_Task details_: Reproduce word for word the part of the hypertext article below that falls between "The magazine of" and "for the MAC.", inclusive.

The magazine of the Melbourne PC User Group

SGML/XML/XHTML resources - Part 3
Major Keary
majkeary@netspace.com.au

Hypertext

Hypertext has been around for a long time; the term was coined by Ted Nelson in 1965, but the concept dates back to 1945 when Vannevar Bush proposed a device, which he called Memex, "that would emulate a mind in its associative linking of items of information and their retrieval" (Encyclopedia of Computer Science, 3rd edn.). The first widely available hypertext application was HyperCard, introduced by OWL in 1986 and released by Apple in 1987.

As a matter of interest, as far back as 1988 a hypertext-based multimedia interactive game, Manhole, was published on CD for the MAC.

Often overlooked is that hypertext was intended to enable users to move from one part of a document to another by means of links. When the Web was conceived the linking facility was between - rather than within - documents in order to provide access to files on remote sites.

Graphical browser technology brought with it a demand for extended control over format, a development that overshadowed the main purpose of the hypertext markup language: to provide links between documents. Emphasis on good looks at the expense of structure has given rise to a new problem: browser vendors have vied with each other in the introduction of non-standard enhancements. The result is that a given HTML file may display inconsistently on different browsers (as well as on versions of the same browser).

_Material provided_:

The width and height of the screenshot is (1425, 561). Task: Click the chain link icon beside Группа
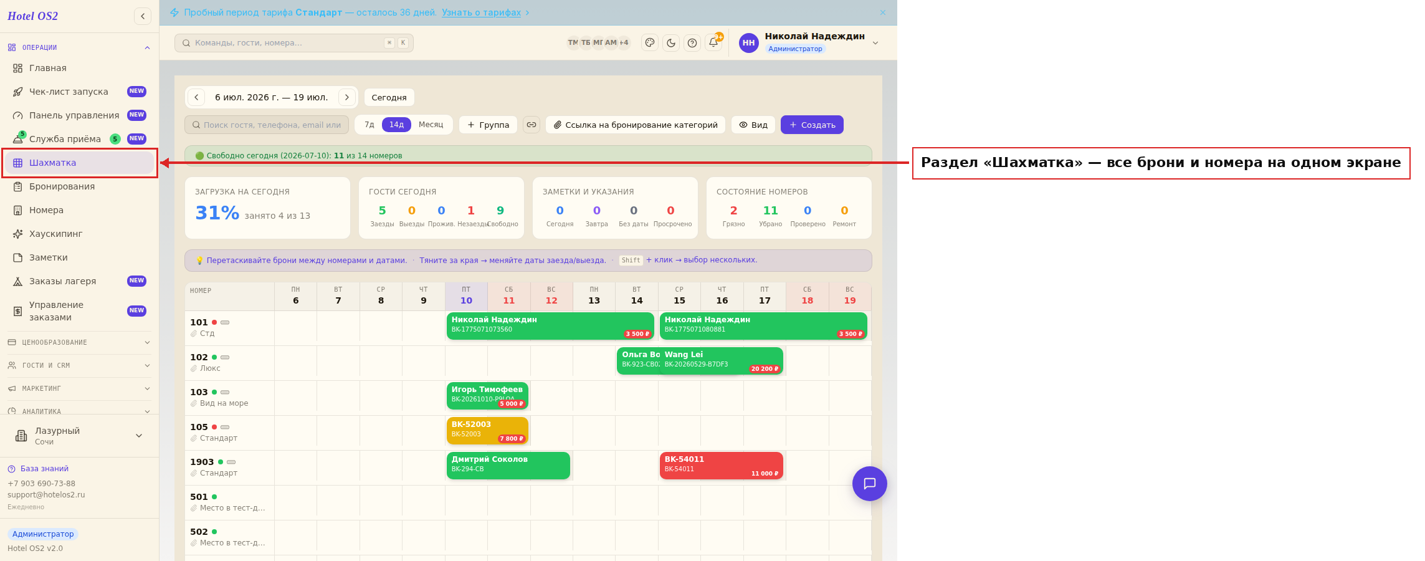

_Answer for the task_:
The magazine of the Melbourne PC User Group

SGML/XML/XHTML resources - Part 3
Major Keary
majkeary@netspace.com.au

Hypertext

Hypertext has been around for a long time; the term was coined by Ted Nelson in 1965, but the concept dates back to 1945 when Vannevar Bush proposed a device, which he called Memex, "that would emulate a mind in its associative linking of items of information and their retrieval" (Encyclopedia of Computer Science, 3rd edn.). The first widely available hypertext application was HyperCard, introduced by OWL in 1986 and released by Apple in 1987.

As a matter of interest, as far back as 1988 a hypertext-based multimedia interactive game, Manhole, was published on CD for the MAC.